A comment on timing is in order. We attempt to capture the state of the market as of the day we publish. Often, offers and bids change during the course of the day and we will consider new information as the day progresses. However, offers and bids issued late in the day, when these cannot be verified or acted upon, are excluded from consideration. In the future, a more concise window for considering price information may be instituted, but to do this we must be convinced that there will be sufficient activity to support it.
We have mentioned “flexibility” more than once in this piece. A major question facing price reporting is how the market will evolve in the future. Will it become more like well developed commodity markets such as the oil market, where there is considerable activity in both the physical and futures market, with price being settled in a short time span each day? Or, will it revert more to the market that existed prior to the entry of the commodities-style brokers and financial players? Certainly, Fukushima complicates the answer to this question somewhat, as what had been a growing and volatile market has become, at least for the time being, somewhat more subdued.
Our suspicion is that the market will continue to evolve and brokers and financial players will continue to be active. This market will likely never achieve the liquidity of the oil market, but it must be remembered that the oil market itself has undergone a tremendous transition over the past 30 years.

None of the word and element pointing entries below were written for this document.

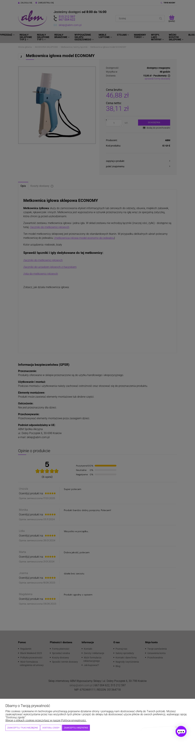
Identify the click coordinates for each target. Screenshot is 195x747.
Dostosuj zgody (50, 728)
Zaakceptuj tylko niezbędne (22, 728)
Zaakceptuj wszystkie (76, 728)
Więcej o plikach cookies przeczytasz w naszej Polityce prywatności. (46, 720)
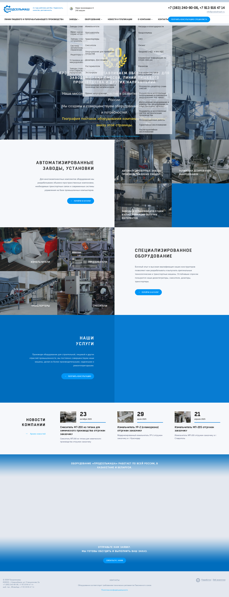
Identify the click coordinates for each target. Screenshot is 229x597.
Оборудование (93, 19)
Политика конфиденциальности (114, 590)
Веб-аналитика (219, 580)
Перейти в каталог (80, 200)
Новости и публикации (120, 19)
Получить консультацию (77, 376)
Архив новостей (35, 433)
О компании (145, 19)
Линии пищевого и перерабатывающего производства (34, 19)
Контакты (163, 19)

In the meantime, the brokerage market has met some external changes recently, as witnessed by what has happened to MF Global (see insert). It is interesting to note that none of the three original participants in the UxC BAP are still part of it, although in August 2010 we added Evolution Markets, which is, for now, the sole participant. Our intention is to add other contributors as this portion of the market experiences some turnover, just like other parts of the market. In any case, it is important to point out that MF Global’s exit from uranium was due to the overall bankruptcy of the company, and not to a lack of that company’s interest in the uranium sector or the uranium industry’s lack of interest in their services.
Note that the above discussion refers primarily to the spot uranium market, as the spot conversion, enrichment, and UF6 markets are not as actively traded. In addition, our long-term prices will continue to be reported based on offer prices. Typically, buyers do not bid for material to be delivered under long-term contracts. This is another reason that our overall pricing approach is largely offer based.
Our goal is to provide information that is useful to the industry and that evolves with the inevitable changes in the market. We were the first to develop a weekly price indicator, the first to introduce a daily indicator, and, along with NYMEX (now CME), established the uranium futures contract. All of these represented important price developments in the evolution of the market. We will continue to consider changes that best meet the need of the market as we move forward. As always, we welcome industry feedback in response to our efforts.
UxC Broker Average Price Update
The recent bankruptcy filing of MF Global, one of the original contributing sources to the UxC Broker Average Price (BAP), has forced us to consider what near-term actions need to be taken to continue the integrity of the pricing information. Because MF Global is now in administration and is not performing brokerage services, we have dropped their contribution from the calculation of the UxC BAP. While it is quite likely that the uranium brokerage function of MF Global will quickly re-emerge in the marketplace, during this interim period we will continue to publish the daily UxC BAP based on a single source of price information from Evolution Markets.